====== EXTRACTED DATA ======
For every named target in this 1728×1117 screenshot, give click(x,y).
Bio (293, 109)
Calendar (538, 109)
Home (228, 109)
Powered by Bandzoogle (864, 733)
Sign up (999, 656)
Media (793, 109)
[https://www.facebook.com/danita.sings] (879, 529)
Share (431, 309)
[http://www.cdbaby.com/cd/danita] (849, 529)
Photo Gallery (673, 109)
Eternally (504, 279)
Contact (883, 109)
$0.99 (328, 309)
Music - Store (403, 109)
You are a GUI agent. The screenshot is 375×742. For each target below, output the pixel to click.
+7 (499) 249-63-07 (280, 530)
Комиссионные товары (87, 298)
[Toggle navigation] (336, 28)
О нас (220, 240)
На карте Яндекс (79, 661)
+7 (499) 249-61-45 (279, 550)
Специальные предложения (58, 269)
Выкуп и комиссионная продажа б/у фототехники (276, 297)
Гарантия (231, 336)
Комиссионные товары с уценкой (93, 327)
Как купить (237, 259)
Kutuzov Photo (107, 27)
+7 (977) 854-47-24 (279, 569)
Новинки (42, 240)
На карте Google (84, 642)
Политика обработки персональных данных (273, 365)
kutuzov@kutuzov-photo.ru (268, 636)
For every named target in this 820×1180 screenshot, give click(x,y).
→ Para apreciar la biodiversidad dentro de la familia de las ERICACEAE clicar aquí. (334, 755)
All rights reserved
======
WORK TO COMPLETE =
No line may be skipped. Transcribe the listing above exactly.

SOLUTION FOR THIS PROBLEM =
For every named target in this 1728×1117 screenshot, give click(x,y).
Bio (293, 109)
Calendar (538, 109)
Home (228, 109)
Powered by Bandzoogle (864, 733)
Sign up (999, 656)
Media (793, 109)
[https://www.facebook.com/danita.sings] (879, 529)
Share (431, 309)
[http://www.cdbaby.com/cd/danita] (849, 529)
Photo Gallery (673, 109)
Eternally (504, 279)
Contact (883, 109)
$0.99 (328, 309)
Music - Store (403, 109)
You are a GUI agent. The screenshot is 375×742. For each target below, output the pixel to click.
+7 (499) 249-63-07 (280, 530)
Комиссионные товары (87, 298)
[Toggle navigation] (336, 28)
О нас (220, 240)
На карте Яндекс (79, 661)
+7 (499) 249-61-45 (279, 550)
Специальные предложения (58, 269)
Выкуп и комиссионная продажа б/у фототехники (276, 297)
Гарантия (231, 336)
Комиссионные товары с уценкой (93, 327)
Как купить (237, 259)
Kutuzov Photo (107, 27)
+7 (977) 854-47-24 (279, 569)
Новинки (42, 240)
На карте Google (84, 642)
Политика обработки персональных данных (273, 365)
kutuzov@kutuzov-photo.ru (268, 636)
For every named target in this 820×1180 screenshot, give click(x,y).
→ Para apreciar la biodiversidad dentro de la familia de las ERICACEAE clicar aquí. (334, 755)
All rights reserved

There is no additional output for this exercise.